Em seguida, transvase a solução de tamoxifeno em um recipiente de lixo biológico e use E três para lavar os embriões várias vezes após incubar os embriões durante a noite para o 28 a 29, então estágio de ácaro, transfira os embriões para a solução E três PTU e devolva-os à incubadora. Para visualizar as estruturas craniofaciais C totalmente desenvolvidas, selecione embriões em quatro DPF com um sinal vermelho intenso e expressão de Cree amarelo na retina. Depois de anestesiar um embrião em Trica, de acordo com o protocolo de texto, transfira-o para uma placa de Petri contendo uma gota de metilcelulose em uma lâmina confocal limpa.
Coloque uma gota de metilcelulose fresca e use uma ponta de micro carregador para montar o embrião posicionado dorsalmente, tomando cuidado para não tocá-lo diretamente com uma lamínula de 25 por 25. Cubra o embrião e use a lamínula para manipular o embrião, se necessário. Para obter imagens do embrião, use uma objetiva de lente seca de 20 x.
Para focar o assunto, pressione o botão L 100 no microscópio e selecione o botão de configuração confocal. Clique em auto e selecione o CFP para o canal um, GFP para o canal dois e RFP ou M cherry para o canal três. Em seguida, feche a janela.
Ligue os canais dois e três antes de clicar no botão remover intertravamento. Em seguida, clique em reproduzir para iniciar a digitalização. Após ajustar as configurações, capture as imagens desejadas e salve no formato de software confocal, bem como no formato TIF para processamento de imagem por canal.

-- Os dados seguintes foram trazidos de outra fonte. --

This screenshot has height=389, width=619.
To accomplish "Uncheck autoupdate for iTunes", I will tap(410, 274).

Para realizar imagens CFP, desligue os canais dois e três e ligue o canal um sem alterar a área de foco. Reajuste as configurações de digitalização antes de capturar imagens, salve as imagens conforme descrito e execute o processamento da imagem conforme descrito por pan e colegas, conforme mostrado aqui. A visualização tradicional da cartilagem por toda a coloração azul do Monte Sian tem sido inestimável na observação da cartilagem mekel em desenvolvimento e comumente usada para visualizar a organização celular final para analisar melhor os condrócitos em desenvolvimento ao longo do tempo traçando a linhagem.
O uso de linhas transgênicas SOX de 10 kda tem sido usado para estudar a migração celular e a convergência e extensão em embriões vivos usando imagens ao vivo da linha transgênica zebra bow m. Para estudar mais a fundo a organização dos condrócitos na estrutura esquelética craniofacial C, revela-se o processo de intercolação e alongamento dos condrócitos que medeia a extensão e o crescimento da cartilagem de meckel. Esta figura mostra a mandíbula inferior do arco zebra UI M Sox 10 ERT dois embriões transgênicos Cree entre 3D PF e cinco dias após a fertilização.

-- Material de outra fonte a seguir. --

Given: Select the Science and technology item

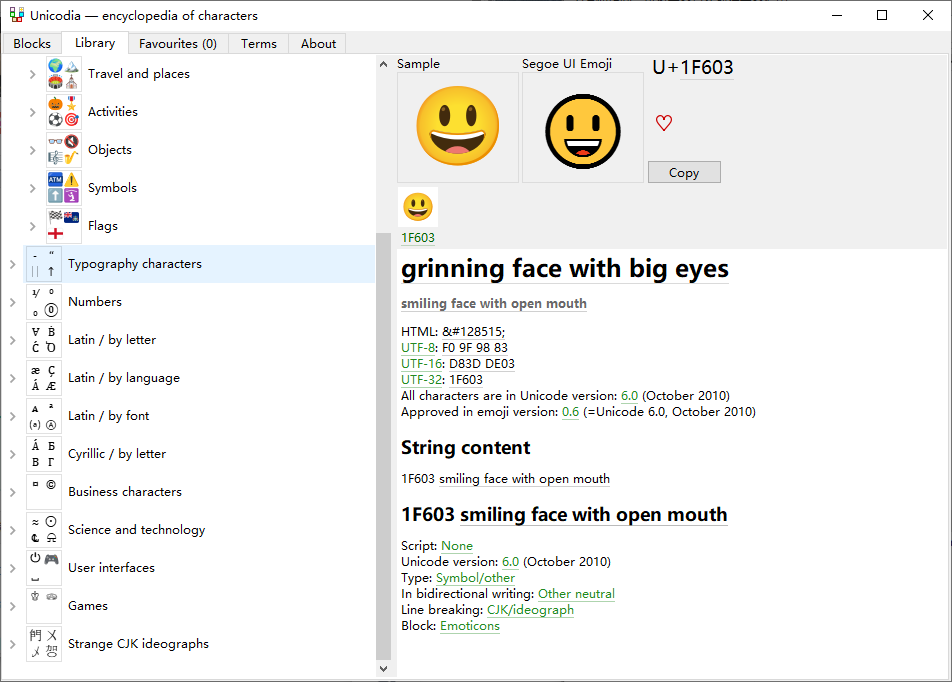Looking at the screenshot, I should coord(136,530).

A mandíbula inferior é melhor retratada ventralmente para permitir uma visão clara da organização celular na cartilagem meles, como mostrado aqui. As cores mantidas de forma estável e herdadas permitem fácil rastreamento de linhagem e mapeamento do destino da célula da crista neural craniana. A única célula azul parece migrar e interpolar com suas células vizinhas, depois se alonga ao longo do eixo anterior posterior para formar um local de condra, mantendo assim a forma global da cartilagem meles à medida que se estende anteriormente.
Esta técnica abre caminho para pesquisadores no campo do desenvolvimento de gatos examinarem o condro na formação do esqueleto do peixe-zebra.
View the full transcript and gain access to thousands of scientific videos
Este estudo apresenta um protocolo para visualização da intercalação e extensão de condrócitos na cartilagem craniofacial de peixe-zebra usando peixes transgênicos Zebrabow. A técnica permite a observação direta do comportamento dinâmico das células durante a formação de órgãos.